By the time Christmas came around it was apparent that I was pulling down to hard, but it wasn’t the shoulder that I had had the operation on. It was time to take time out. I hung up my rope and hoped onto my bike. After having months and months of last year a few more weeks weren’t going to hurt.

Luck would have it that a friend of a friend was out from England, so no better way to get back onto the rock this time than showing him around some of the classic routes we have to offer here in the Blue Mountains. Classic arêtes, long multi pitches, the shoulder was feeling good and I was back again.

The awesome "Guillotine" a 2 pitch 25 at Sublime Point

By April the weather throwing up some excellent sending conditions I couldn’t help myself, I had to get back out to Diamond Falls and give my project another go. I had a few days with no luck; the crux is hard and thin. Really thin with sharp little holds that just tear at your skin. But then the perfect storm, the conditions were great, my skin was good and I was psyched. I rapped into the crag with the sound track from the Real Thing playing at full noise. Every move went perfectly and I was at the chains, project done, Mr Meangoo grade 31. The end to a perfect day was beer and pizza in Katoomba. 

We didn’t actually go out for beer and pizza after climbing; rather, going out for beer and pizza was part of climbing.

In June I spent 2 weeks in the Grampians and at Mt Arapiles, I sent a few hard routes, that was cool. However I think I had more fun running up Arapiles classics such as Piccolo 11, Horn piece 15, Voodoo 18 and many more.

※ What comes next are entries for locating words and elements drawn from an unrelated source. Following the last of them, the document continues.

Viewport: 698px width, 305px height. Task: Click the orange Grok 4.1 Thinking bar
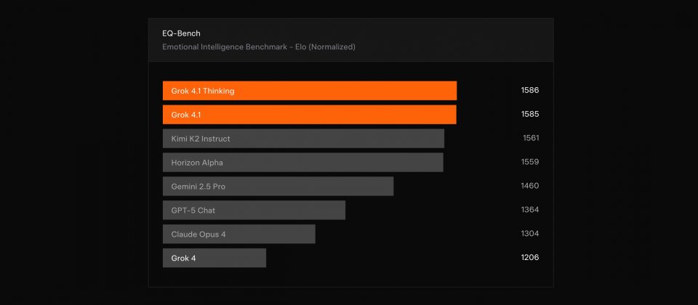point(309,91)
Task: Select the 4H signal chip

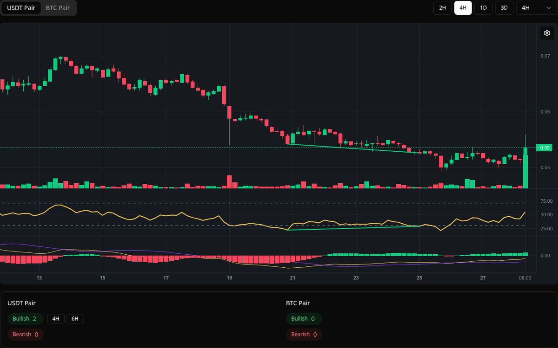Action: click(x=56, y=319)
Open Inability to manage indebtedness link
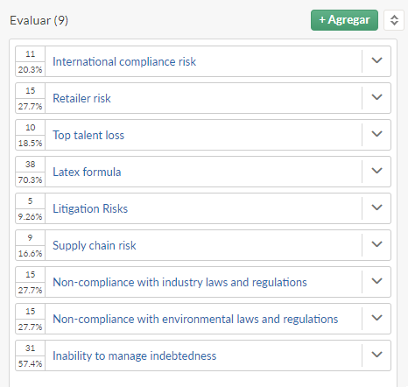This screenshot has width=408, height=387. pyautogui.click(x=135, y=355)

Back in the mountains the weather had turned foul, I was super busy with work and climbing was the farthest thing from my mind, that was until having dinner with good friends Rob and Carly Lebreton. They were busy organizing the National lead championships with Sports Climbing Australia. I had to work on the Saturday of the comp but said I would come down after work to watch the finals. Secretly I was thinking of the comp all week, and as luck would have it again the weather would be my friend once more. The rains had cancelled a local mountain bike race that meant I get someone to work for me, as he no longer needed the day off. I made sure I could still enter, I was in. What time do I need to be there in the morning, 7.30am, shit that’s only 12 hours away, I still need to go home have dinner and get to bed.

At the Nationals 2012, I had just got my arm out of its sling and was psyched to one of the judges for the competition, while looking rad hanging with my good mate Rob LeBreton 

After climbing great on the first qualifier I chocked on the second route. I felt good, but hesitated and stuffed up. I can be run out on insecure rock and stay composed, why do I get nervous in a comp, was it nerves of excitement or nerves of expectation. I thought for sure that I would be watching the finals. Luck was on my side again and I scrapped into the finals in last place.

I climbed well in the finals, falling on a tricky sequence in a roof just over half way up the route. It had been tough up to there and I was sure a few would fall below that point. As each climber fell I started to get excited, the podium was getting closer. It had been years and years since I had gone in a comp and it was the first time I had entered the Nationals and by the end of the night I was standing on the podium with the silver medal. It’s fair to say I was pretty stoked.

Getting to stand on the podium was a nice surprise

And I’ve finally committed to writing this blog.